Document and screenshot pointing rows
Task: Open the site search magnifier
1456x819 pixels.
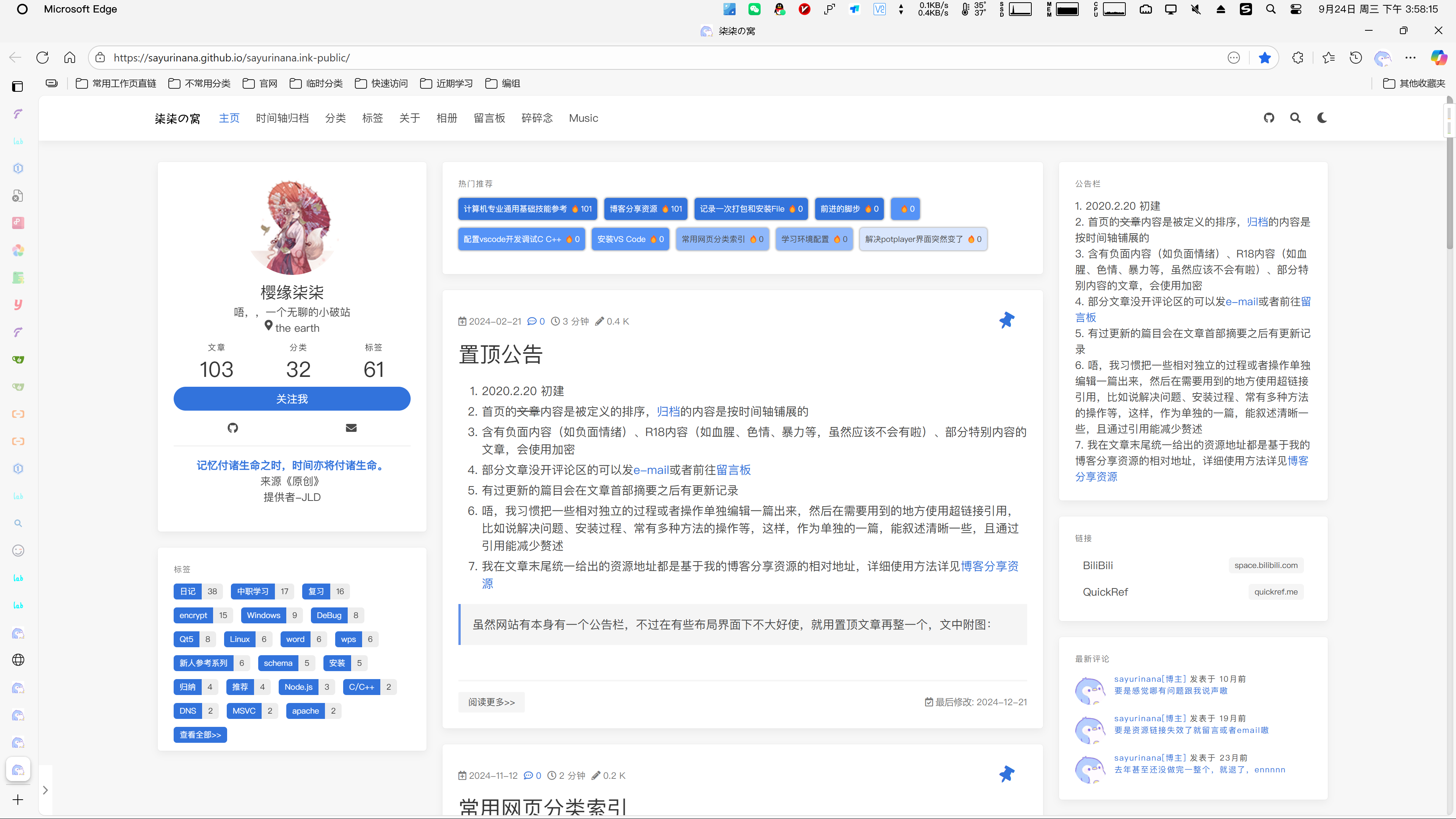Action: tap(1295, 118)
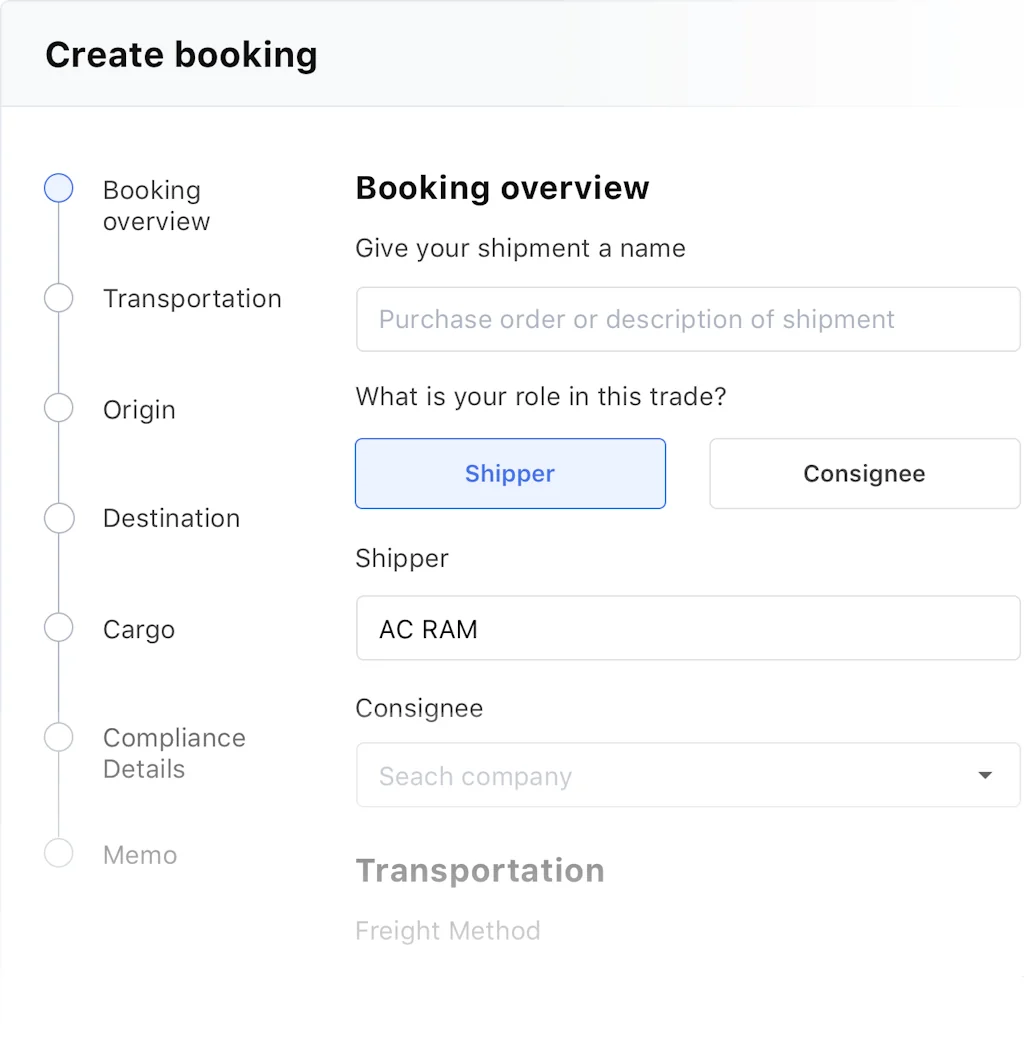This screenshot has height=1039, width=1024.
Task: Select Shipper as your trade role
Action: click(510, 473)
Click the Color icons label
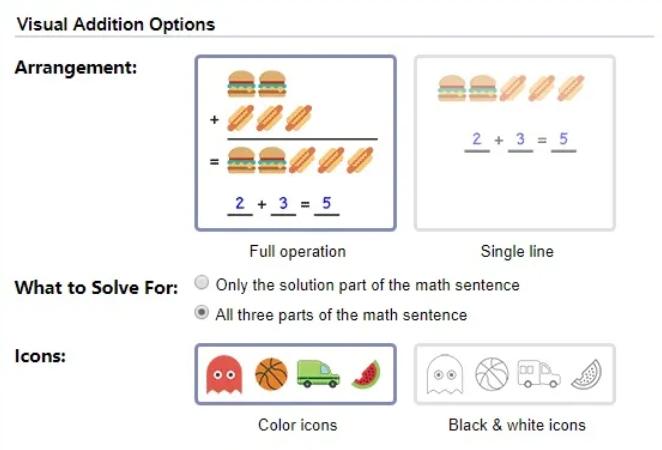The width and height of the screenshot is (662, 450). [x=298, y=425]
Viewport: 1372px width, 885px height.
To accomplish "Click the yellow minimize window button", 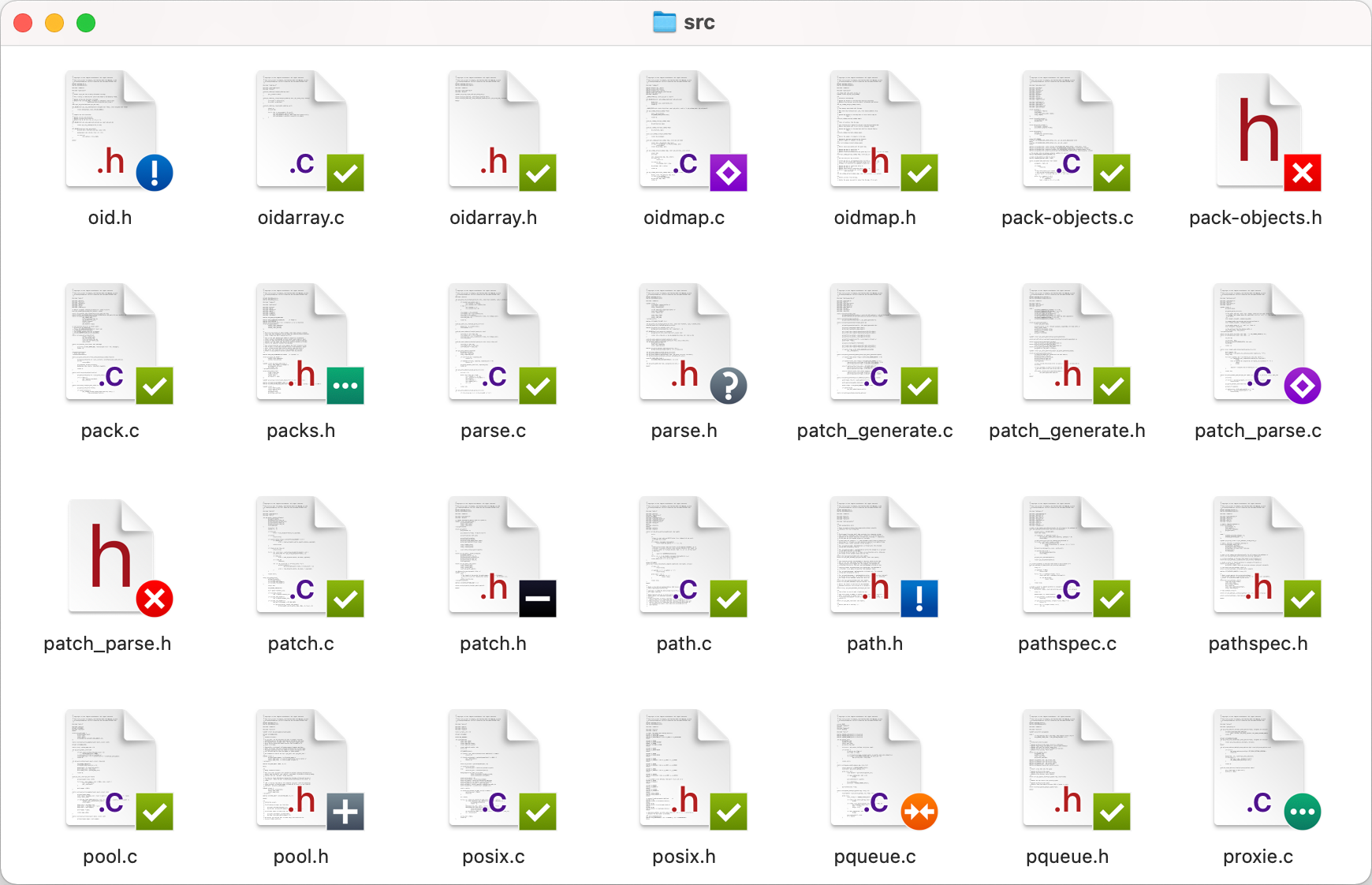I will click(x=54, y=23).
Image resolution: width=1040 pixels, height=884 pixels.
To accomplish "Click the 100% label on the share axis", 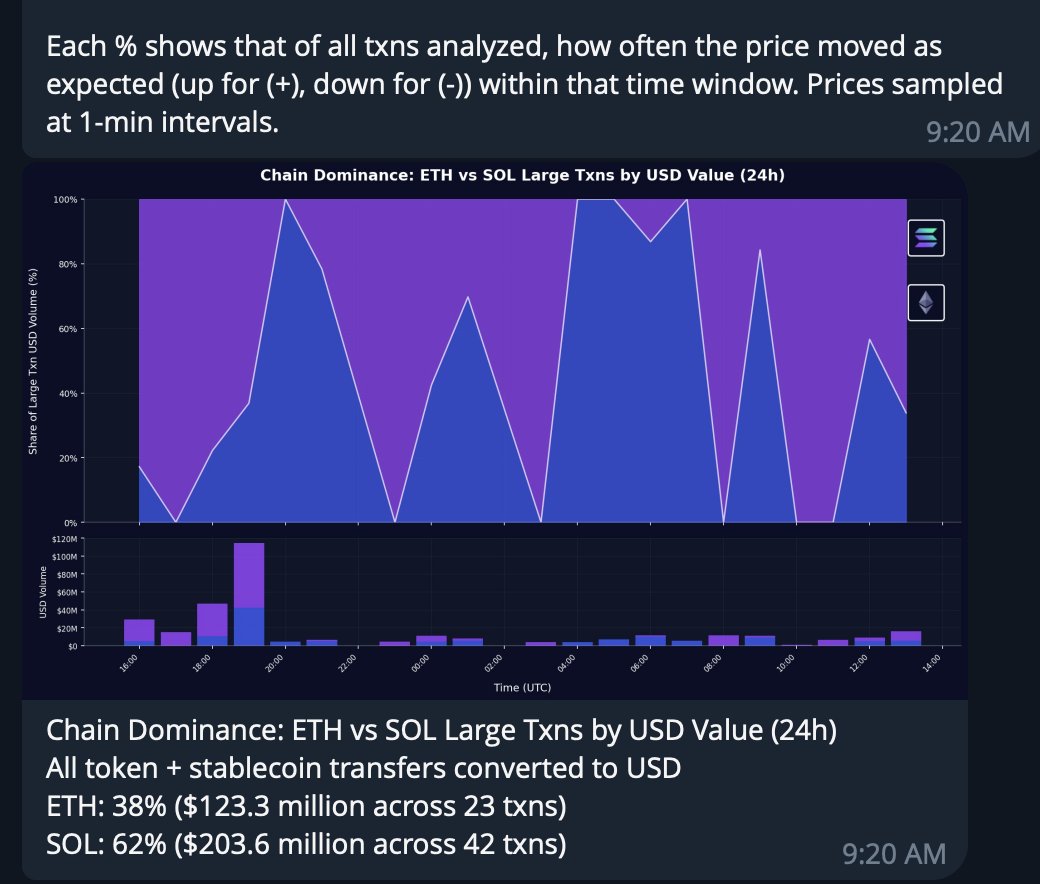I will point(66,200).
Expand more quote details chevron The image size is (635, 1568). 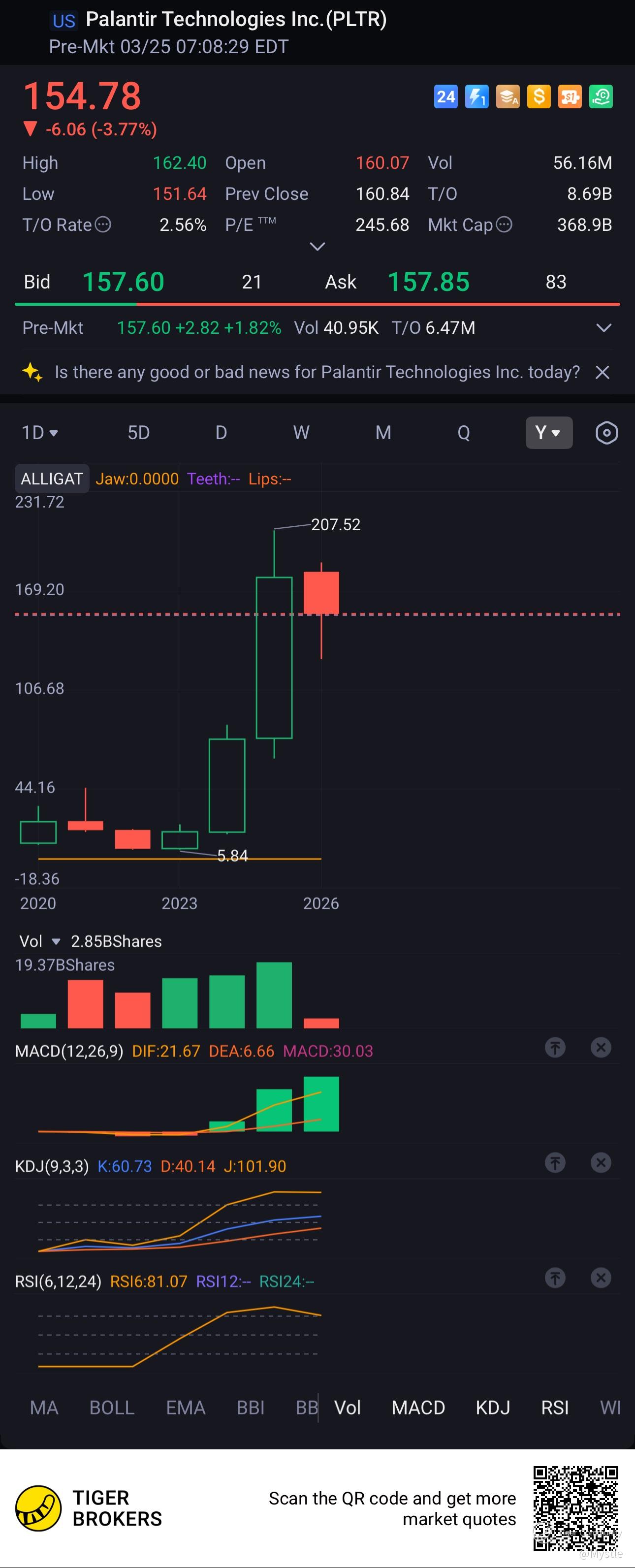[x=317, y=247]
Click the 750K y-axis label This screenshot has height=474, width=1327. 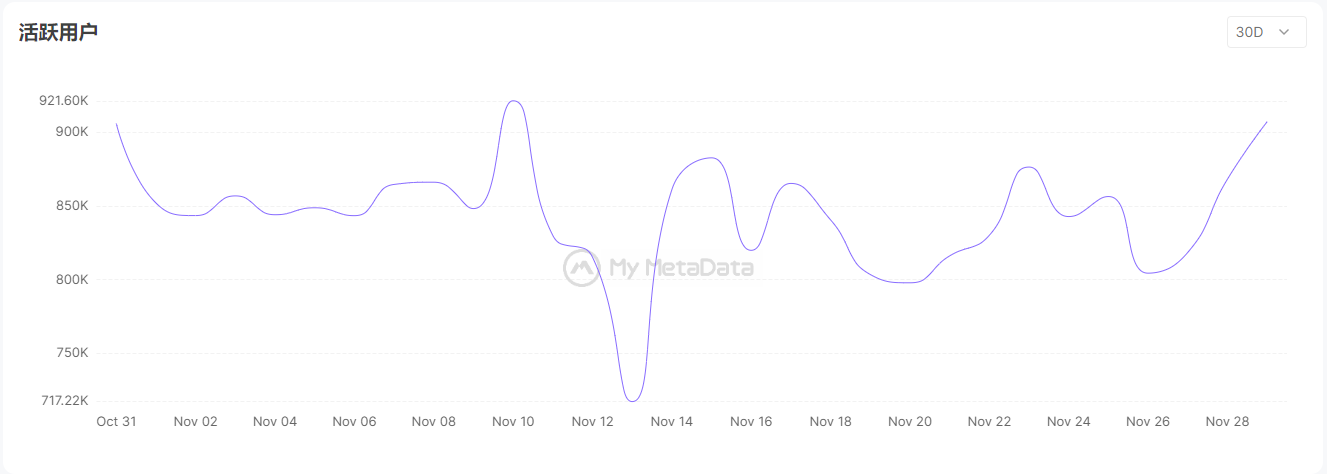tap(72, 353)
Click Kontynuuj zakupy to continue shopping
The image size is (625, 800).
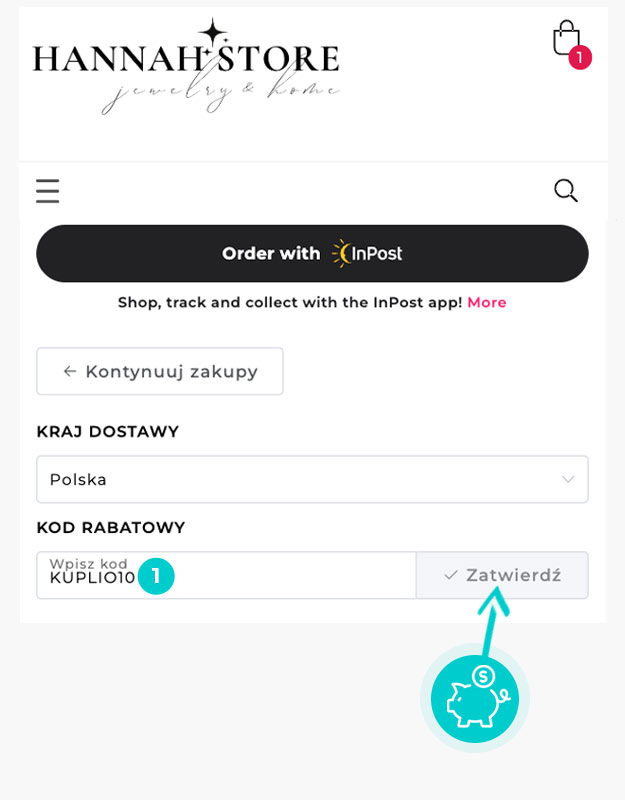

JOB
List each line from the rows above that includes the word "pixels".

RESPONSE BELOW
1456x819 pixels.
Image resolution: width=1040 pixels, height=884 pixels.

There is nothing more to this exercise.